Now that we have the law laid out, let’s get to the meat of the question. Can a business ban guns on their entire property. First the “no.” Labor Code Section 52.061, which was passed in 2011, specifically protects EMPLOYEES’ right to have a handgun in their vehicles if they are licensed.

A public or private employer may not prohibit an employee who holds a license to carry a handgun…who otherwise lawfully possesses a firearm, or who lawfully possesses ammunition from transporting or storing a firearm or ammunition the employee is authorized by law to possess in a locked, privately owned motor vehicle in a parking lot, parking garage, or other parking area the employer provides for employees.

However, it would seem that the law does not specifically protect all OTHER gun owners from having a gun in the parking lot of a business.  This was made clear as mud during discussion on the bill in 2011 on whether it applied to everyone and the entire property. It seems as if the legislative intent was to include everyone, but the words didn’t. Here’s a little bit of that discussion:

REPRESENTATIVE BURNAM: This amendment simply addresses the concern that I was raising in my point of order. If you look at the definition in the Penal Code, which is the last section of the bill as filed, it is much more comprehensive than what the bill’s been represented.
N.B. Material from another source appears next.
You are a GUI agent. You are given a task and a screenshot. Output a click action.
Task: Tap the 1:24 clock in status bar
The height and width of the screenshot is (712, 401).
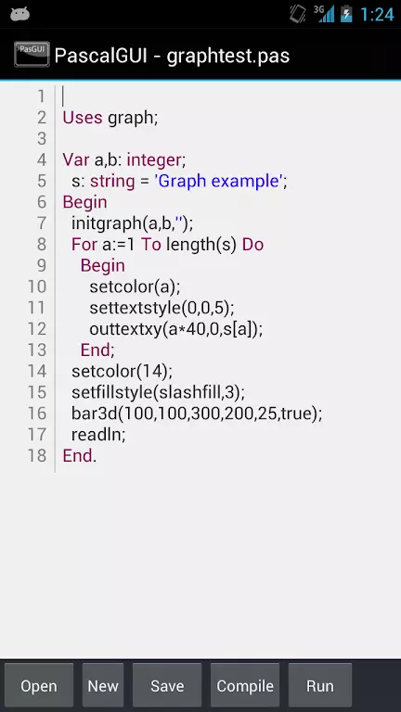(377, 14)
So, this amendment is intended to simply do what the bill analysis said it was going to do, which would allow what the author of the bill is trying to accomplish without allowing them to take guns on other parts of the grounds, of the campus, of the facility, of the business. Move its adoption.

REPRESENTATIVE KLEINSCHMIDT: Members, the statutory language used to define premises is in the Penal Code, it’s out there, it’s been used. To add another term or premises in the law today just doesn’t get us anywhere. It’s not practical. It just leads to more questions in the statute. Penal Code’s got a good definition.

BURNAM: On the Penal Code—it s defined, is that not correct, in the senate bill? Or it’s referred to.

KLEINSCHMIDT: —refers to the section of the Penal Code that defines premises.

BURNAM: Right, and in the Penal Code, the way they define premises is strictly the building—that s not applied to the grounds, the sidewalks, the picnic areas, or any other aspect of the facility. Is that correct?

KLEINSCHMIDT: I believe that s correct—does not include the parking lot.

BURNAM: So, I don t understand. All I ’ m trying to do is better define what you ’ say in your bill analysis you re trying to do, to make sure it does what you say in ’ your opening comments about the bill. All I m trying to do is define it to do what ’ you say it does. So, what s your objection? ’

KLEINSCHMIDT: I think the bill stays a lot cleaner if you don t add a new definition to the statutes.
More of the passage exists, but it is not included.